This is a topic I’ve thought about a lot, largely because I had to correct a paper. It was the most stressful episode of my academic career. During that period, my anxiety was as high as it has ever been. A few people have suggested I should write a blog post about it in the past, but it still felt too raw – just thinking about it was enough to cause an anxiety surge. So, I was a little surprised when my first reaction to reading Dan’s post was that maybe now is the time to write about my similar experience. When Brian wrote a post last year on corrections and retractions in ecology (noting that mistakes will inevitably happen because science is done by humans and humans make mistakes), I still felt like I couldn’t write about it. But now I think I can. Dan and Brian are correct that it’s important to own up to our failures, even though it’s hard. Even though correcting the record is exactly how science is supposed to work (and I did corrected the paper as soon as I discovered the error), it still is something that is very hard for me to talk about.
To explain more about what happened in the case of my paper: while I was at Georgia Tech, we did a really huge experiment where we quantified evolution in 7 populations in response to parasite epidemics. This was paired with an intensive field survey (led by my collaborator Spencer Hall) and theoretical work (done with Chris Klausmeier). Chris and I did the theory first, leading to predictions for how evolution should vary with epidemic size. After many, many months of collecting data, when I finally plotted the results, they matched our predictions beautifully. I printed off the figure and ran down the hall to my colleague Mike Goodisman’s office. I was so excited about it that I could hardly explain what we’d found. I don’t think my attempted explanation made any sense to Mike, but he shared my enthusiasm anyway. I will forever remember that moment.
We wrote up a paper laying out that predation and productivity environment drove epidemic size, and that, in turn, determined the type of evolution that occurred in the host population. We thought this was really neat, and were excited that the reviewers at Science did, too. That an image I submitted was selected for the journal cover was icing on the cake. It was such a high when that paper came out.
The paper came out in the spring of 2012. That summer, I moved to Michigan. In early March, I had my second child.

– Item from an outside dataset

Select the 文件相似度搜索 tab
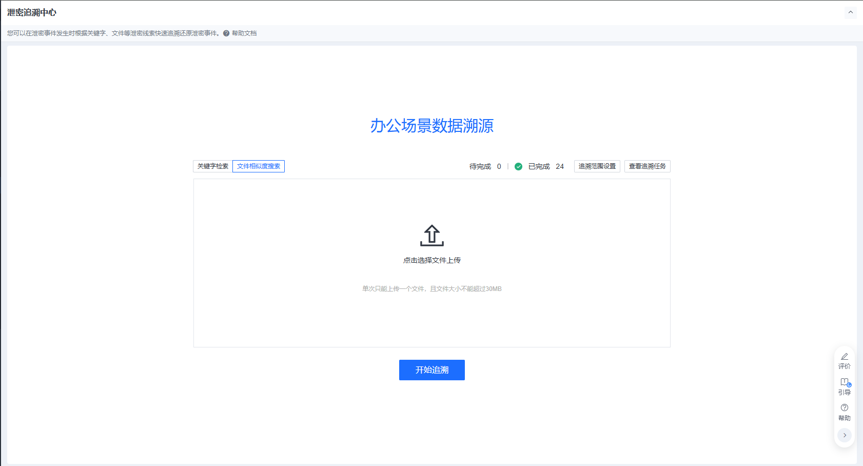coord(259,166)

In early May (days after I’d turned off the autoreply on my email), I received a request from someone for the data and code related to the paper. The request was kind of strange – it seemed to be a form letter, and was from someone who seemed to be a computer science student who didn’t give any indication for why they were interested in the data and code. (My guess is that it was a study that was testing whether scientists share data and code.) Still, the person asked for the data and code, and I wanted to share it. It was a Friday evening when I got the email, but I had a little time while the baby was napping, and figured I would work on it then. I pulled up the files just to make sure everything was in order and that I could explain in an email what everything was. (We’ve since gone to always publishing data with our studies, but we hadn’t made that shift yet and this was the first time I was sharing the data for this study.) In doing that check, I scanned through the data file and something stood out to me – there were a couple of phosphorus values that were way too high. Way, way too high. I immediately realized something had gone wrong and wanted to vomit. (I may actually have vomited. I can’t remember.)

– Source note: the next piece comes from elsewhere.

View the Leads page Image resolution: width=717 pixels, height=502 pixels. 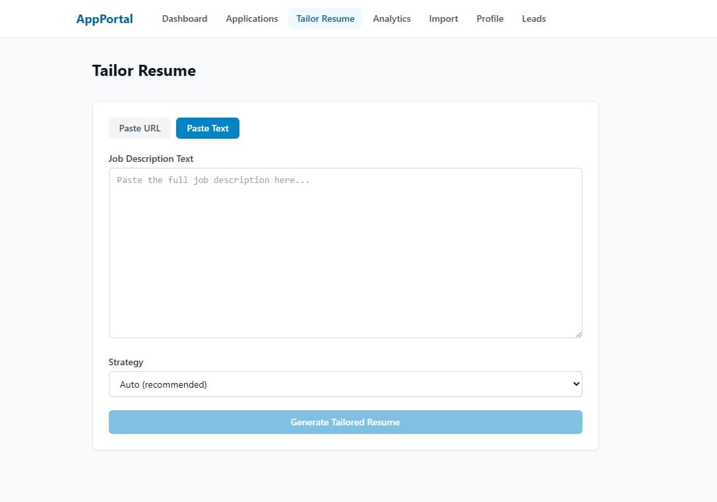(534, 18)
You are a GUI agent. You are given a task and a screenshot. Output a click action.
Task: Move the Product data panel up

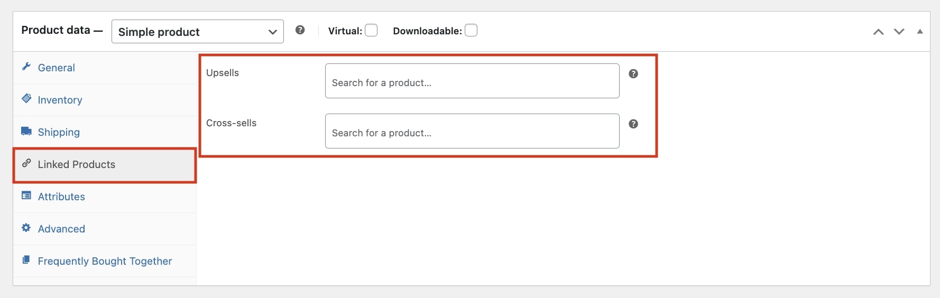879,32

I couldn’t sleep that night – or indeed, for several nights after. I also couldn’t eat, also for several days (which is saying something, given that I had a two month old who I was nursing.) I knew we had to correct the data file, redo the analyses, and, if necessary, correct or retract the paper. But knowing that I had to do that and actually doing that were two different things. (For starters, the really high anxiety made it hard to focus well enough at first to do anything.)
In the end, we figured out what had happened (a few rows had shifted when I imported the data into Systat, since I didn’t have a “.” in the data file in the data file where we were missing phosphorus data for a particular lake-date.) That I didn’t notice that is 100% my fault. I should have noticed. This experience it abundantly clear that I should always look at summary statistics and/or figures before doing an analysis, just to get a sense for whether anything looks really off.

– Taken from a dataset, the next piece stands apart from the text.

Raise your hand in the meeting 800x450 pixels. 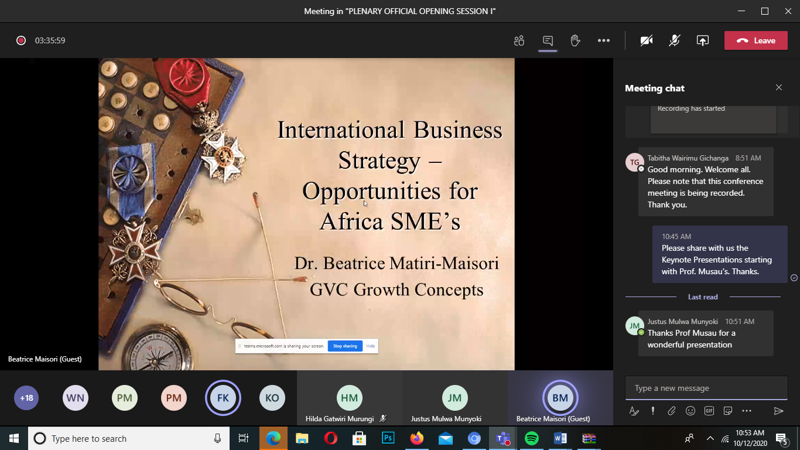click(575, 40)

We then, as quickly as we could (remember, I had a newborn), not only redid the analyses, but went back to the original data sheets to make sure there were no other errors anywhere. (Fortunately, there weren’t.) Fortunately for us, the main conclusions of the paper still held. I then prepared an email to the editor at Science explaining what happened. I didn’t know whether they would want a correction or a retraction, and was relieved when they said they wanted a correction.
I think this situation would have been really stressful and painful regardless of when it happened – it’s clear the experience was very hard on Dan, too. But it surely didn’t help that I discovered the error while I had a newborn (and, therefore, pretty extreme sleep deprivation) and when I was one month away from submitting my tenure dossier. I didn’t think that paper was crucial to me getting tenure, but it surely wouldn’t be ideal to have to retract a high profile paper in the middle of the tenure review process.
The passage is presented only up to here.